• PROMPT: Look below for the line holding "The width and" and the line holding "Image resolution: width=1568". Transcribe exactly those lines and all lines between them, nothing more.
··· DATA TO PROCESS
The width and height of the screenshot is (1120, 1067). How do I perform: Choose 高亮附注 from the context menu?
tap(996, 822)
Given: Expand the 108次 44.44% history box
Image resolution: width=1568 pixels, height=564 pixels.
······
··· DATA TO PROCESS
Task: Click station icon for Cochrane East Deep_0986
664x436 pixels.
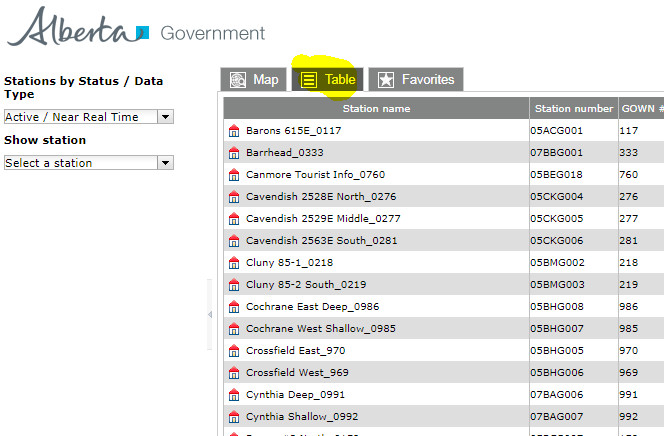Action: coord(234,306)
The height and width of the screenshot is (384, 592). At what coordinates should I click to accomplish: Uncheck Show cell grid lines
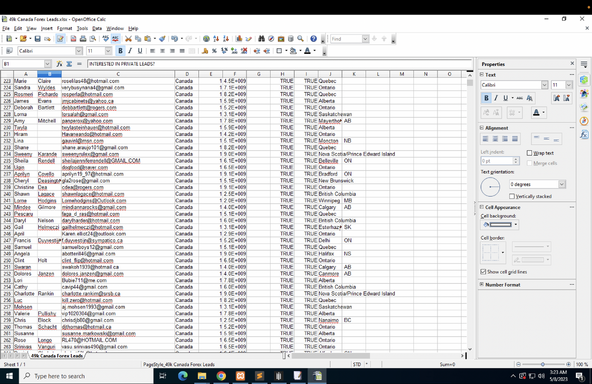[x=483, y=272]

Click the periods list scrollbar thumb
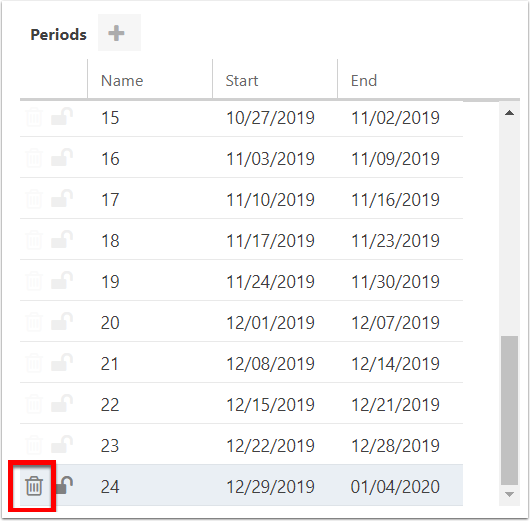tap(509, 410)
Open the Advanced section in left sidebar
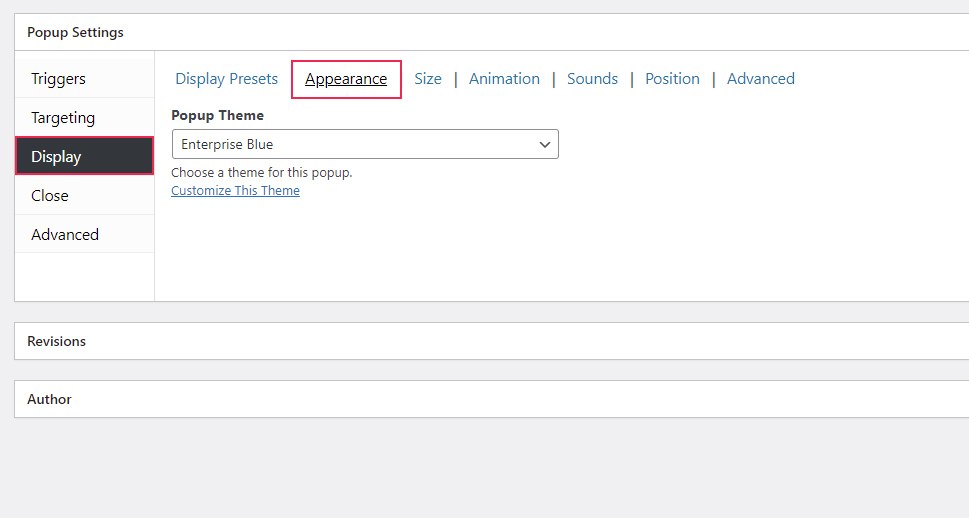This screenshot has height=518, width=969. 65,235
······
··· DATA TO PROCESS
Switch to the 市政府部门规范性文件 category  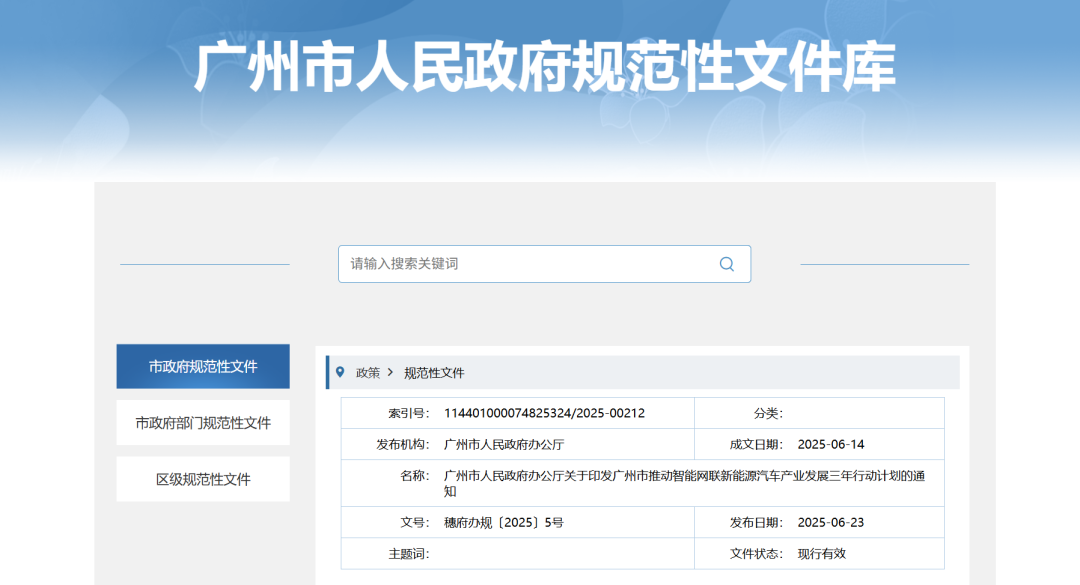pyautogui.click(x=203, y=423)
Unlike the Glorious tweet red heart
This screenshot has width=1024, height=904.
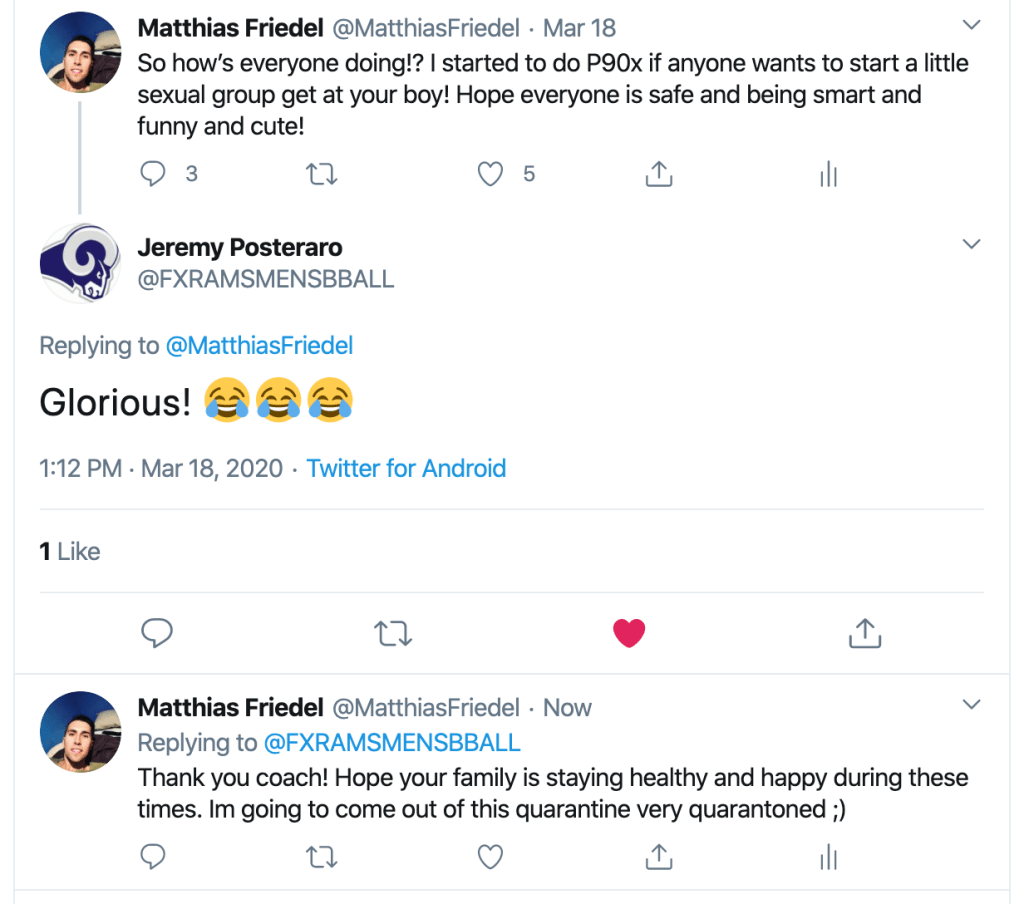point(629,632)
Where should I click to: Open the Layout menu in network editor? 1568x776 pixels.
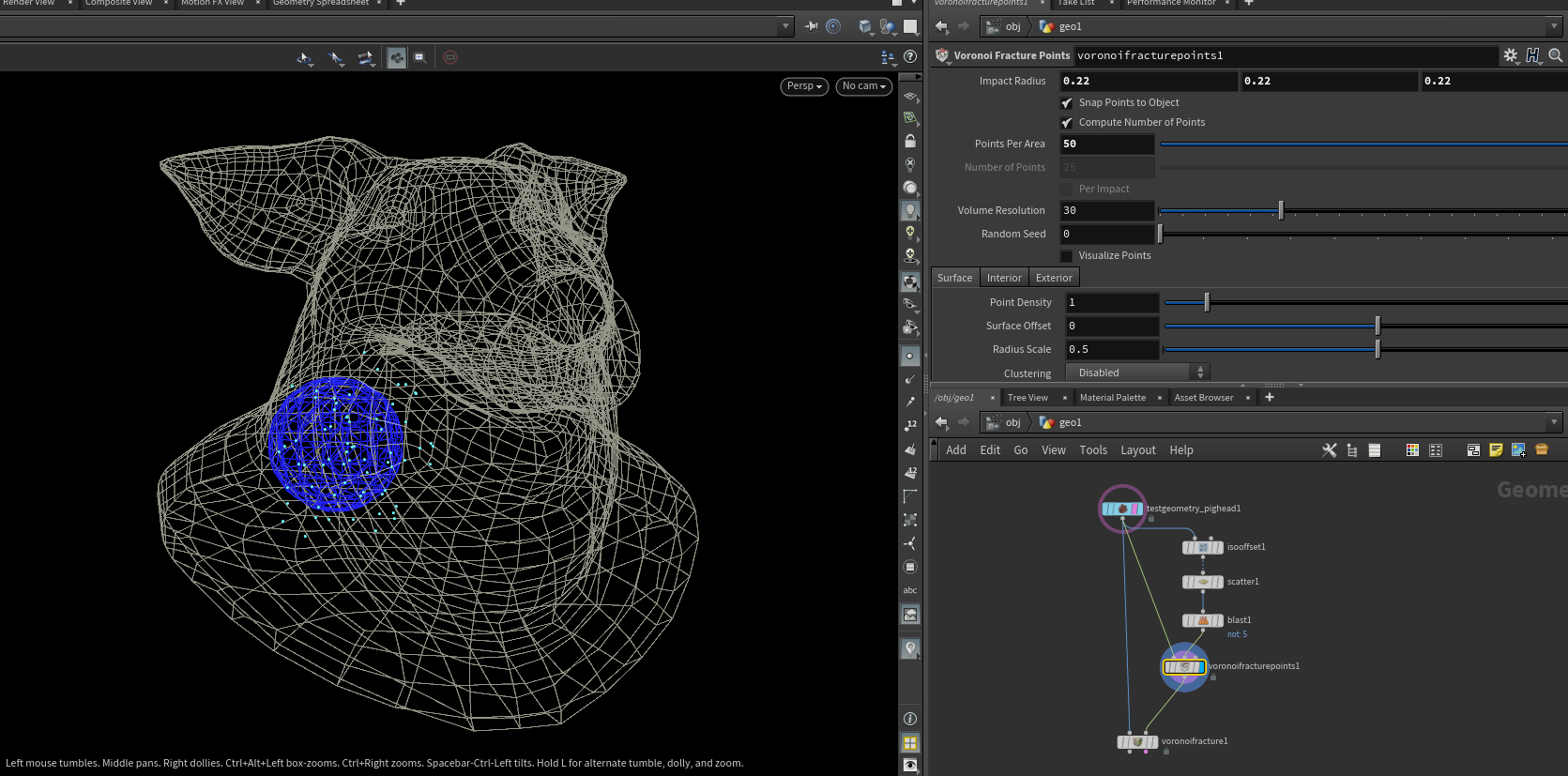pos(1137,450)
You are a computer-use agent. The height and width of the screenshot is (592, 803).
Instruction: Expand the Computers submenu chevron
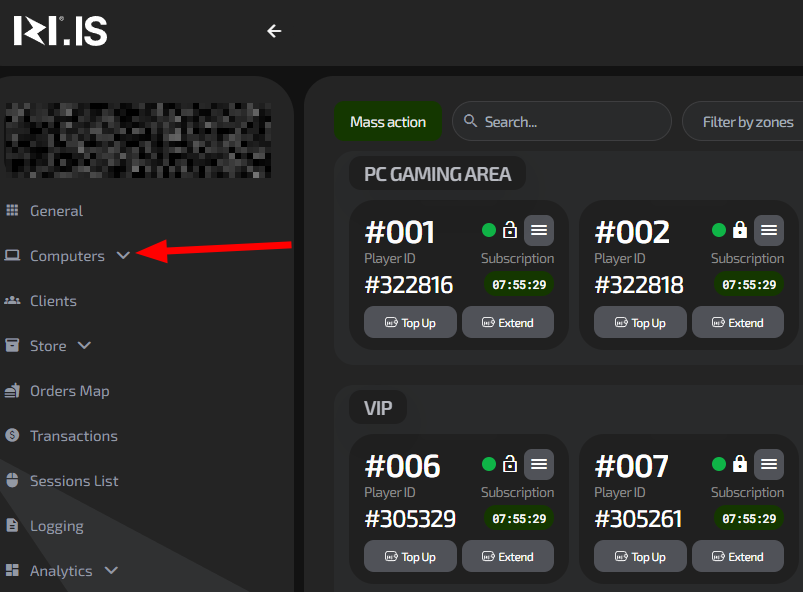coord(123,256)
······
• RESULT BELOW:
The width and height of the screenshot is (1120, 1067). How do I perform: Choose 高亮附注 from the context menu?
tap(996, 822)
Given: Expand the 108次 44.44% history box
Image resolution: width=1568 pixels, height=564 pixels.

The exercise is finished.